+++ SOURCE RECORDS +++
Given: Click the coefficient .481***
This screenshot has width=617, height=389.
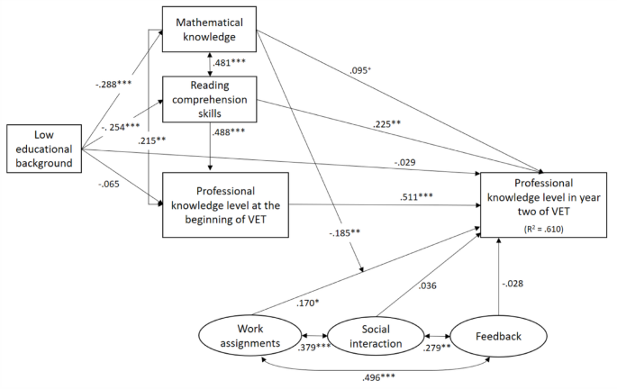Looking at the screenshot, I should [x=231, y=65].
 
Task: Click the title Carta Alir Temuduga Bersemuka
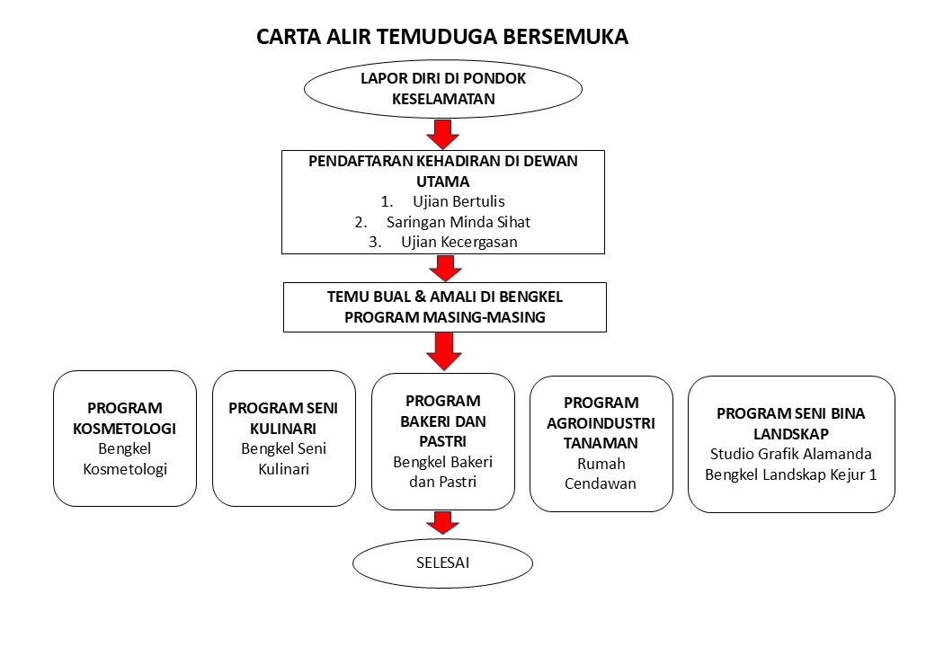tap(441, 36)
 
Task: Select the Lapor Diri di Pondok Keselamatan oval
tap(443, 89)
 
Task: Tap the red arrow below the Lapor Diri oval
tap(442, 134)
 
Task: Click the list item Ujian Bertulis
tap(459, 201)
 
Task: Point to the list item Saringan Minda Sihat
tap(458, 222)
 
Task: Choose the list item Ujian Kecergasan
tap(459, 242)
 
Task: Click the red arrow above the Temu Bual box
tap(445, 268)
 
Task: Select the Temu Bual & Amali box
tap(445, 306)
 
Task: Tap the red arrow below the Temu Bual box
tap(443, 351)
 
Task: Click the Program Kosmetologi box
tap(125, 439)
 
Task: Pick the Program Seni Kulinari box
tap(284, 439)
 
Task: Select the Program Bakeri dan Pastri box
tap(443, 441)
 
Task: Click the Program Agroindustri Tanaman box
tap(601, 444)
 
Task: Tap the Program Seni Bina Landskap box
tap(791, 444)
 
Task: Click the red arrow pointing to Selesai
tap(442, 523)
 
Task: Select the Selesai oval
tap(442, 563)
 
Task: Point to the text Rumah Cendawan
tap(601, 474)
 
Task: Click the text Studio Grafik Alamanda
tap(790, 454)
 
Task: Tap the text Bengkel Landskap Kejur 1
tap(790, 474)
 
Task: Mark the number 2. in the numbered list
tap(361, 222)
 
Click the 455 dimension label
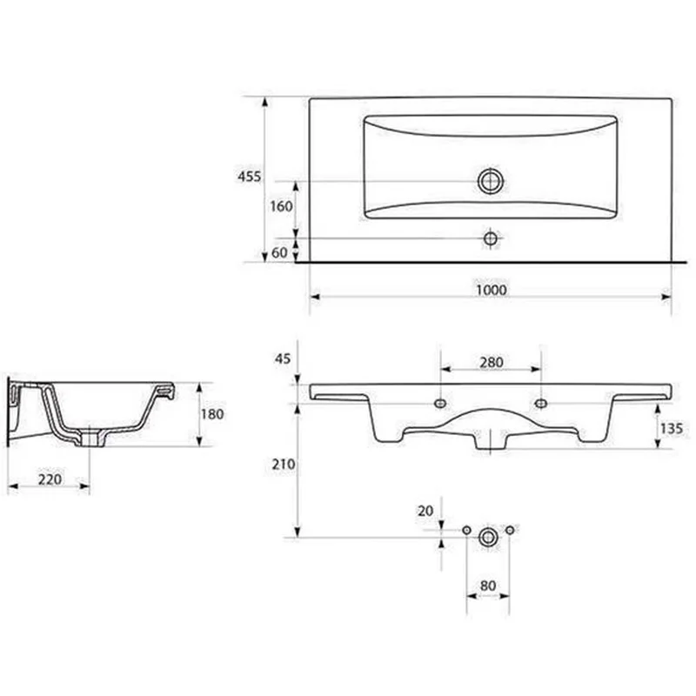[x=250, y=177]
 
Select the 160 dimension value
[x=281, y=206]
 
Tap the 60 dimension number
[x=279, y=252]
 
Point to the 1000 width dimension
[x=492, y=291]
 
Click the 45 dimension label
[x=282, y=358]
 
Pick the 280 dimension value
[x=492, y=363]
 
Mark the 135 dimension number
[x=671, y=429]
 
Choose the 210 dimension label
[x=284, y=465]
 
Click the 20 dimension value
[x=425, y=512]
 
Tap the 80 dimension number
[x=488, y=586]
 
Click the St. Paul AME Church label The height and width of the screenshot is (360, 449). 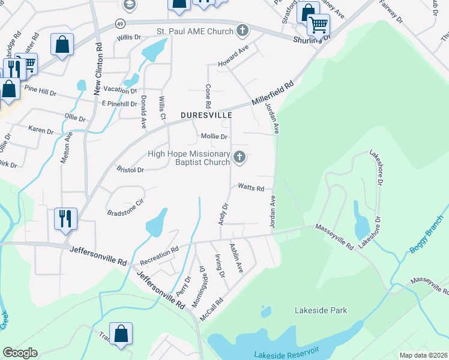pyautogui.click(x=193, y=30)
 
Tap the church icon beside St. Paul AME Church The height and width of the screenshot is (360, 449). pyautogui.click(x=242, y=30)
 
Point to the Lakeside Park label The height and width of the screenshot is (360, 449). pyautogui.click(x=321, y=310)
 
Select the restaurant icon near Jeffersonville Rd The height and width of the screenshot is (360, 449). pyautogui.click(x=65, y=218)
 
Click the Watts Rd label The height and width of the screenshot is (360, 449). pyautogui.click(x=251, y=188)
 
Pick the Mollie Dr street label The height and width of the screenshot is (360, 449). pyautogui.click(x=214, y=137)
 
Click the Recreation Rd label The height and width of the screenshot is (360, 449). pyautogui.click(x=159, y=256)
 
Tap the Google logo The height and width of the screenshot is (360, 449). pyautogui.click(x=20, y=353)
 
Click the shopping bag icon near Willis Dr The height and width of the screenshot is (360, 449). pyautogui.click(x=62, y=44)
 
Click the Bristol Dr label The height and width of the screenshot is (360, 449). pyautogui.click(x=130, y=170)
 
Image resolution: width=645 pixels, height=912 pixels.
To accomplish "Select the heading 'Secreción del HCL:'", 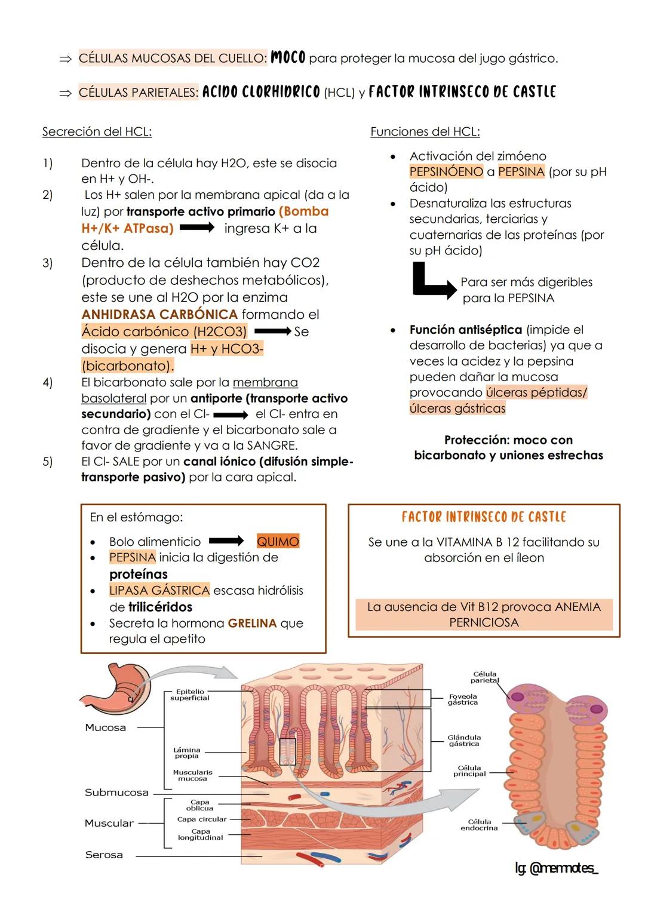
+++
SET TASK: Rewrite the entries from the line containing "Task: Select the Lapor" through the line containing "tap(125, 439)", putting "ellipse" wherever "oval" appears and leaving everything else as it is.

RESULT FOR THIS TASK:
Task: Select the Lapor Diri di Pondok Keselamatan ellipse
tap(443, 89)
 
Task: Tap the red arrow below the Lapor Diri ellipse
tap(442, 134)
 
Task: Click the list item Ujian Bertulis
tap(459, 201)
 
Task: Point to the list item Saringan Minda Sihat
tap(458, 222)
 
Task: Choose the list item Ujian Kecergasan
tap(459, 242)
 
Task: Click the red arrow above the Temu Bual box
tap(445, 268)
 
Task: Select the Temu Bual & Amali box
tap(445, 306)
 
Task: Tap the red arrow below the Temu Bual box
tap(443, 351)
 
Task: Click the Program Kosmetologi box
tap(125, 439)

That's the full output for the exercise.